Forkes-Gudmundson rejected the idea that environmental regulations are causing the high gas prices to remain high in the U.S.
“If you want to blame somebody for high gas prices you should blame Putin and the oil industry,” Forkes-Gudmundson said. “That’s it. Regulations have nothing to do with it.”
Kate Christensen is the oil and gas campaign director for 350 Colorado, an environmental advocacy group hoping to limit fossil fuel production in the state. Christensen explained that the biggest oil giants made $205 billion last year.
“I would argue that, rather than hurting oil and gas companies, the Biden administration is giving some massive, supportive handouts to the oil and methane industry,” Christensen said. “They just gave billions of dollars of taxpayer money to pay to clean up abandoned oil and gas infrastructure.”
Biden’s infrastructure bill allocated $4.7 billion to help clean up orphaned oil and gas wells across the country. In January, Colorado requested $25 million of that funding.

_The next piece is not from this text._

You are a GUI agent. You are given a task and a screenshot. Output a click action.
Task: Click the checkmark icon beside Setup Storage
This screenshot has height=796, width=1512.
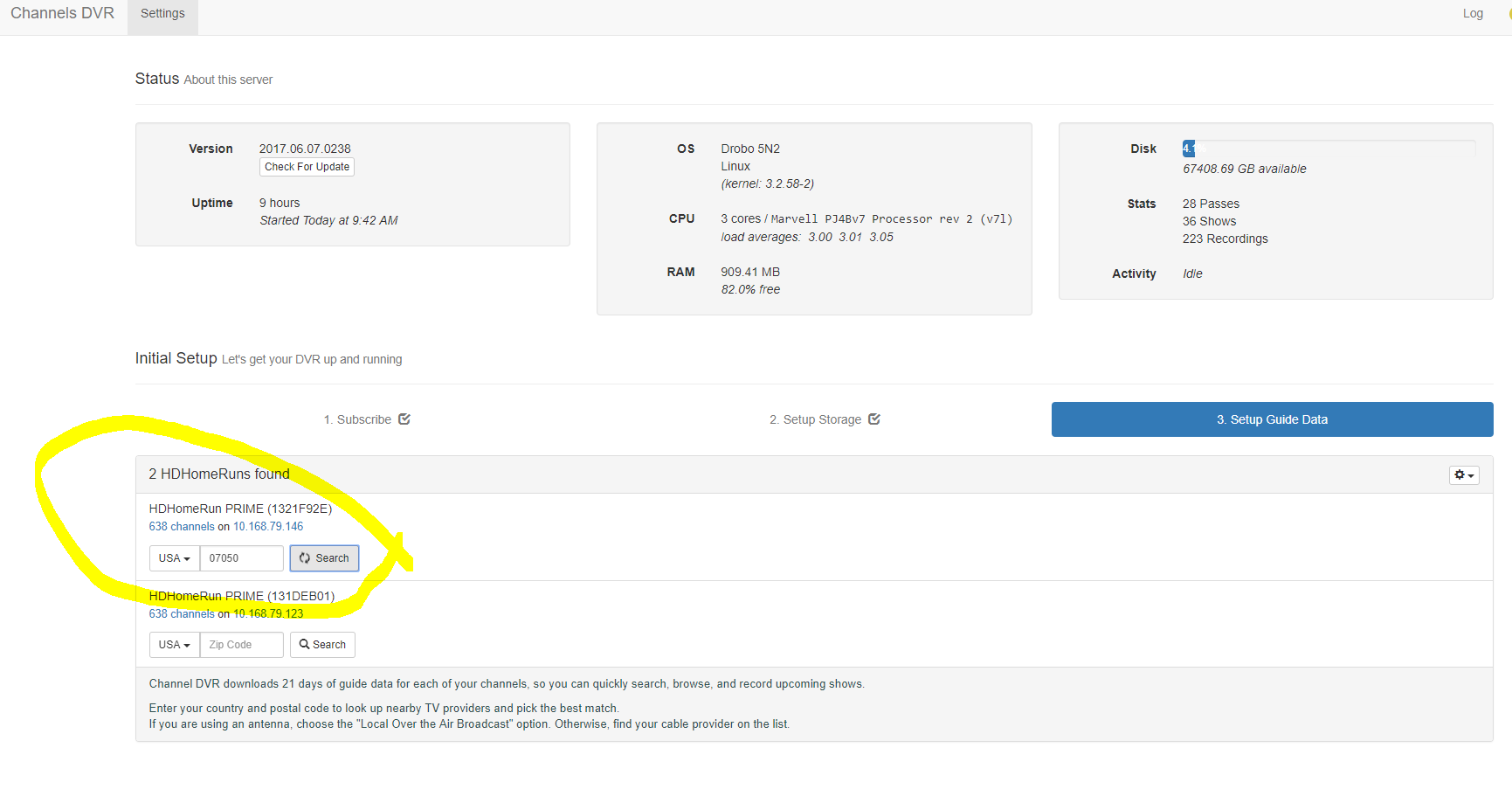tap(874, 419)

“Given the massively great year that industry had last year and is having this year, it seems like they should be able to pay to clean up after themselves, rather than have taxpayers do it,” Christensen said. “It’s another example of oil and gas profiteering off of average consumers, just like the rising gas prices.”
As an example of how Colorado has been overly fair to the oil and gas industry, despite industry talking points, Christensen referenced Polis’ Greenhouse Gas Emissions Reduction Roadmap. The plan was criticized by Colorado environmental groups last year for being too lenient on oil and gas operators.
“Polis is also super supportive of oil and gas. His plan for reducing greenhouse gases includes increasing oil and gas production in the state through 2030. It makes no sense, from a climate perspective.”
Christensen, like Forkes-Gudmundson, flat-out rejected claims that environmental regulations were to blame for high gas prices.
“I wish the oil and gas industry and some politicians were correct,” Christensen said. “I wish that our government’s policies were reigning in oil and gas companies so much that they reduced production and we quit burning so many fossil fuels. For our planet to survive we need to phase out fossil fuel production as quickly as possible. That’s the science. But that is not what is actually happening, no matter what the industry wants to pretend. When CEOs and shareholders have to take pay cuts rather than get massive bonuses — that’ when I’ll believe any regulation could possibly be impacting the industry.”